:: Stored data ::
━━━━━━━━━━━━━━━━━━━━
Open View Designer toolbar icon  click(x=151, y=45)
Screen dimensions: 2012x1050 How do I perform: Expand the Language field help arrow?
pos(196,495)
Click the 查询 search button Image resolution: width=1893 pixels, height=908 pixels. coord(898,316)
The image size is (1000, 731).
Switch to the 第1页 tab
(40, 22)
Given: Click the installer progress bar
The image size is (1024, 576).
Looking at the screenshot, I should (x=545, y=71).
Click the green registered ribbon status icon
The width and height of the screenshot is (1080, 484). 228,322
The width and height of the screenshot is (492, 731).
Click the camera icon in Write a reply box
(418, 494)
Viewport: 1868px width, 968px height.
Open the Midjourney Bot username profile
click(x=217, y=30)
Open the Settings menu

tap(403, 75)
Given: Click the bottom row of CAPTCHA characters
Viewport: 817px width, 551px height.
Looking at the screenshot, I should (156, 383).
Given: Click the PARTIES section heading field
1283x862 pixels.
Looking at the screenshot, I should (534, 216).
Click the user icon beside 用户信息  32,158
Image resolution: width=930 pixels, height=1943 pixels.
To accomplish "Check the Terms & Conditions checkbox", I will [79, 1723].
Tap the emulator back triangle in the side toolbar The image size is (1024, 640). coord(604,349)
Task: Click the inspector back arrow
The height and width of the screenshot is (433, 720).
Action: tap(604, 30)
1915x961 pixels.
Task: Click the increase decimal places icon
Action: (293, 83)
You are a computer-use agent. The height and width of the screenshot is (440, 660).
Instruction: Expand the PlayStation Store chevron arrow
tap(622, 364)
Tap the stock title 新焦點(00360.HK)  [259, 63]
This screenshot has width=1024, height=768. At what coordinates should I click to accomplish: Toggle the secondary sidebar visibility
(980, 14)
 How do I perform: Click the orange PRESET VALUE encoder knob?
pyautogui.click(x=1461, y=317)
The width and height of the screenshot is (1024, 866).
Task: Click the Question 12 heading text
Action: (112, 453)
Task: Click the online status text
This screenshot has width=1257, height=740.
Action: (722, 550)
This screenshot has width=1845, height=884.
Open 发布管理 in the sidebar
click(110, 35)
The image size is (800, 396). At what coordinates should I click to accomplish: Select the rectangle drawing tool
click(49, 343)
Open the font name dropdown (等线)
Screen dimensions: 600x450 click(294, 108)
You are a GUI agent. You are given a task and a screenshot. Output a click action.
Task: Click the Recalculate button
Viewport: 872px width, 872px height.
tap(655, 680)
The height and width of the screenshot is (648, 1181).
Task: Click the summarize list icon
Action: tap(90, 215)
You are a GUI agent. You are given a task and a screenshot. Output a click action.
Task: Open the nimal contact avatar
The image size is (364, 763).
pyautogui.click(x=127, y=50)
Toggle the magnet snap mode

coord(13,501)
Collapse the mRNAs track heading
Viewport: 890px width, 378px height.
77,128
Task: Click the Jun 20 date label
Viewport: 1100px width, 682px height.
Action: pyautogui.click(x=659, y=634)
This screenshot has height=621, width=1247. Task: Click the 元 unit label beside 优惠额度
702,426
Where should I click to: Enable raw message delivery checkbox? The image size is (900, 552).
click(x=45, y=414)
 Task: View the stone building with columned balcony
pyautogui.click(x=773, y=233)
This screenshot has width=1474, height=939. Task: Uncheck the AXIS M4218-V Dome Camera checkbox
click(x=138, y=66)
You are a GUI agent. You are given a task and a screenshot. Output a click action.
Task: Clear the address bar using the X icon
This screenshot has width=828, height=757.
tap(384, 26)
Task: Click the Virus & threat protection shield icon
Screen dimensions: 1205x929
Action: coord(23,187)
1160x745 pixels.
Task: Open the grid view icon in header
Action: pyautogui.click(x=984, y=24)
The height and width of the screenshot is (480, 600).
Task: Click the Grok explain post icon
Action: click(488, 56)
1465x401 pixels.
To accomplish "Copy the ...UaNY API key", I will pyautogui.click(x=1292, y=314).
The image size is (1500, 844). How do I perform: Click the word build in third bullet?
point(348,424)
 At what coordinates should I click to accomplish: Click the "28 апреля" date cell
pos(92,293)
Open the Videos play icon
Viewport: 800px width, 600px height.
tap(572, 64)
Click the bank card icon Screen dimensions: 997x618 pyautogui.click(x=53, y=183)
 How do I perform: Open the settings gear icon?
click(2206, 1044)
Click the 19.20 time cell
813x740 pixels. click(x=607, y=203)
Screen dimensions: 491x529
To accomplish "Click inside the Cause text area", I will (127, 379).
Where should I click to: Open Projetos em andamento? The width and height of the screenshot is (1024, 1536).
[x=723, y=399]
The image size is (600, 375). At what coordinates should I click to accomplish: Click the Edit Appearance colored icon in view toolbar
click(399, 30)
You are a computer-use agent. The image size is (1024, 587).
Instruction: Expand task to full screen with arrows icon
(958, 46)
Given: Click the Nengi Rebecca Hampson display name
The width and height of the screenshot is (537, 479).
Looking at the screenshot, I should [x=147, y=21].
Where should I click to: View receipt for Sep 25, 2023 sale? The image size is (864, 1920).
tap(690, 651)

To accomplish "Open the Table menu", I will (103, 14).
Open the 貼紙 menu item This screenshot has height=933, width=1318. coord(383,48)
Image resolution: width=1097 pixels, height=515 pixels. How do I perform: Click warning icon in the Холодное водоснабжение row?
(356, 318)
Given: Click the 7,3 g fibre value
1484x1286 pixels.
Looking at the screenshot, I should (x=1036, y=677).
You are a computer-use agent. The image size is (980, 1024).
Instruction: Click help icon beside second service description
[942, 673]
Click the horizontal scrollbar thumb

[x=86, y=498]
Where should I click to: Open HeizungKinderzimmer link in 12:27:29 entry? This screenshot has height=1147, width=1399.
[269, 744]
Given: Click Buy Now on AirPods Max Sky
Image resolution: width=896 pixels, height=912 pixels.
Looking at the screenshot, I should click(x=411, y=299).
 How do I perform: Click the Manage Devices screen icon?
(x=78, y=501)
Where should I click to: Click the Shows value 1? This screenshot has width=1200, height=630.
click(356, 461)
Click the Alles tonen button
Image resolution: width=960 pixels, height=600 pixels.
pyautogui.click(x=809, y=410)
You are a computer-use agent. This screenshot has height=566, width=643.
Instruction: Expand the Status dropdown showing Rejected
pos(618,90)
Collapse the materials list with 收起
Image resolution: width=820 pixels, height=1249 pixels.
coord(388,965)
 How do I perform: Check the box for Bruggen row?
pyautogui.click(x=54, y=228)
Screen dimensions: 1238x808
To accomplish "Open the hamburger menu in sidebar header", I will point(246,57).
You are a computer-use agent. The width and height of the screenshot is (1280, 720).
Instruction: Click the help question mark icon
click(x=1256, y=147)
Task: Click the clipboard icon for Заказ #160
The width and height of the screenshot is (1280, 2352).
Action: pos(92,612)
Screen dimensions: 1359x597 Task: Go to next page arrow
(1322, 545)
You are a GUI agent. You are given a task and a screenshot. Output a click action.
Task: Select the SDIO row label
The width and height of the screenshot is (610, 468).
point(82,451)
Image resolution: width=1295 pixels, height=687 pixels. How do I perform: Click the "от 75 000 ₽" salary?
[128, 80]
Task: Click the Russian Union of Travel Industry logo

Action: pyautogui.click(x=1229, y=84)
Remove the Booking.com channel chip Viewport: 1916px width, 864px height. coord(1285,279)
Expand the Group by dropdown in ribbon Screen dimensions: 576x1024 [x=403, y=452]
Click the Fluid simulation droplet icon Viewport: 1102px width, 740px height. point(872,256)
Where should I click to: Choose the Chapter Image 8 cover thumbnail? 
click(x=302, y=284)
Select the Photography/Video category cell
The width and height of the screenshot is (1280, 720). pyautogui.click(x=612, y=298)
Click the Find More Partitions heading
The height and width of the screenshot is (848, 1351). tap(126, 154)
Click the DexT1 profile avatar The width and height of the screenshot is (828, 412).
━━━━━━━━━━━━━━━━━━━━
:: Exercise instructions ::
The required output is every line above from the one with "Click the user" down to the one with "Tap the emulator", restated word for word, ends included.

:: Worked solution ::
Click the user icon beside 用户信息  32,158
Image resolution: width=930 pixels, height=1943 pixels.
To accomplish "Check the Terms & Conditions checkbox", I will [79, 1723].
Tap the emulator back triangle in the side toolbar The image size is (1024, 640). coord(604,349)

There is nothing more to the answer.